Science-informed storytelling key to communicate climate change
November 1st, 2017
The scientific evidence tells us that we must adapt quickly to climate change. Yet a key problem confronting us is how we convey this important message to the general public.
Media stories informed by evidence-based climate science could be one such way to increase audience engagement and appetite for ambitious action on climate change, according to Professor of Climate Science, Chris Rapley, CBE.
Speaking at the Mansion House last week as part of the Environmental Protection Agency’s lecture series on climate change, Professor Rapley outlined the barriers to communicating climate change and the ways to move the discussion forward.
The University College London professor outlined the current scientific evidence for climate change, using visualizations of the projected rise in global mean temperature rise over the coming decades and the decline of Arctic and Antarctic sea ice.
Prof Rapley, however, indicated that it is still difficult to get across the sheer scale, importance, and global human interconnectedness of such massive transformations of major earth systems.
Human Psyche and the Arts
Venturing into the territories of human psychology and the arts, Prof Rapley cited the work of economist and Nobel Prize recipient, Daniel Kahneman, on human decision-making and his theory on A Machine for Jumping to Conclusions
Honing in on Kahneman’s assertion that the human mind is structured for storytelling, Rapley relayed his experiences as a scientist collaborating with artists on the theatre piece, 2071.
Rapley offered 2071 as an example of the informed engagement model of learning as a way to spur ambition to act for adaptation in the face of climate change.
The power of informed engagements, Prof Rapley said, allows for the management of the audience’s emotions and ideologies without compromising on scientific evidence.
A story of climate change, 2071 was first performed in 2014 at London’s Royal Court Theatre and has since been performed at the Bristol Festival of Ideas and the Edinburgh International Science Festival. The one-man play delivers evidence-based climate science through the form of a theatrical monologue in order to deliver a multigenerational look into the future.
The play tells the story of human dependence on fossil fuels, while also presenting Prof Rapley’s autobiographical account of his journey from a boyhood steeped in curiosity about Antarctica through his scientific career and up to his wish for his own granddaughter to come of age on a hospitable planet.
Corporations and Climate Denialism
During his talk, Prof Rapley suggested that corporations such as Coca-Cola and Shell are also starting to grasp the issue of climate change. Not everyone in the audience agreed, however, with environmental journalist, John Gibbons, telling The Green News that there is “simply no evidence to support this”.

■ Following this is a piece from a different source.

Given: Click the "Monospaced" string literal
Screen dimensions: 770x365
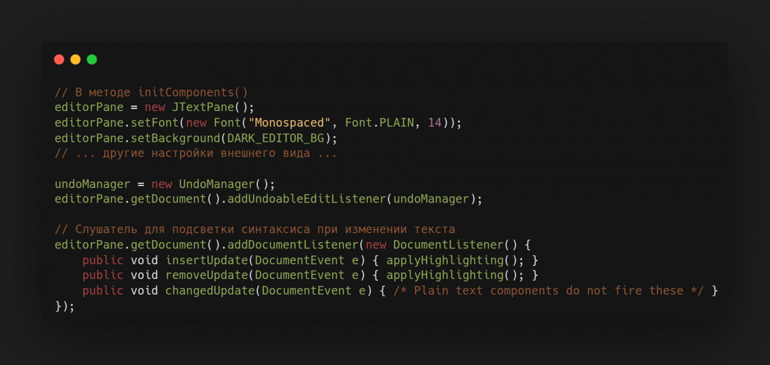Looking at the screenshot, I should [x=290, y=122].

Mr Gibbons pointed to the increase in Coca-Cola’s production of throwaway plastic bottles to an estimated 110 billion a year, most of which “end up in landfill, and many, in the oceans”.
“No company serious about sustainability would persist in such ecological vandalism,” he said, adding his disappointment that the talk did not also discuss the issue of climate denial.
“Climate denialism, either in the media or via so-called think tanks,… present huge impediments on the road to better communicating climate change,” Mr Gibbons said.
Mr Gibbons reported earlier this year on the launch of a newly formed group in Ireland called the Irish Climate Science Forum (ICSF), whose first meeting in May 2017 included a guest lecture from Professor Richard Lindzen. The Guardian reported in June 2016 that Lindzen has been a beneficiary of Peabody Energy, a coal company that has funded multiple groups contesting the climate consensus.
By Megan Kuster
Megan is a Research Fellow in Trinity College Dublin on educational equality, environmental justice, and climate change communications. She holds a BSc (Hons) in Biology from the University of Toronto and a PhD in Literature from Trinity College Dublin.